Bien que les conditions ne soient sans doute pas aussi favorables qu’en fin d’année 2020 et en 2021, la véritable question consiste à déterminer si le quatrième trimestre 2023 a été le plus rude, ou si le reste de l’année 2024 sera encore plus difficile.
Illustration 3b: Comment les entreprises de l’indice BVP Nasdaq Emerging Cloud modifient leurs projections
(du 31 mars 2020 au 30 juin 2024)
Source: WisdomTree, Bloomberg. Remarque: au 30 juin 2024, les données ne sont pas encore devenues publiques sur la période achevée le 30 juin 2024. Elles commencent généralement à devenir publiques après environ un mois, lorsque les entreprises publient leurs résultats pour la période achevée le 30 juin 2024. Les performances historiques ne garantissent pas les résultats futurs, et tout investissement est susceptible de perdre de la valeur.
Conclusion: Est-ce une période contradictoire?

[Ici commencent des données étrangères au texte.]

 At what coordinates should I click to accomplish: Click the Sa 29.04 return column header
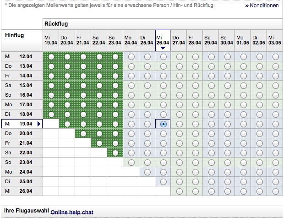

Il est parfois logique de suivre le momentum, ce qui signifierait, du moins en juillet 2024, suivre la tendance de certaines des plus grandes sociétés technologiques de la planète, qui semblent grimper sans cesse. En tout honnêteté, si l’on observe Nvidia, Apple, Amazon, Microsoft, Meta et Alphabet, il est difficile de savoir si ou quand la tendance prendra fin. Certains considèrent la différence entre l’indice S&P 500 et l’indice S&P 500 Equal-Weight comme un indicateur du manque d’étendue sur le marché.
Les entreprises SaaS émergentes ont enregistré de solides résultats en termes de rendements en 2023, mais en réalité seulement lorsque le plus grand nombre s’attendait à des baisses prochaines des taux directeurs américains. Ces baisses n’ayant finalement pas eu lieu durant le premier semestre 2024, nous avons connu un environnement très difficile sur le plan des performances. S’il est prévu que la Réserve fédérale américaine puisse agir au deuxième semestre 2024, il se pourrait que la tendance des plus grandes entreprises à surperformer change, ce qui pourrait laisser de la place aux entreprises de SaaS pour enregistrer une certaine reprise.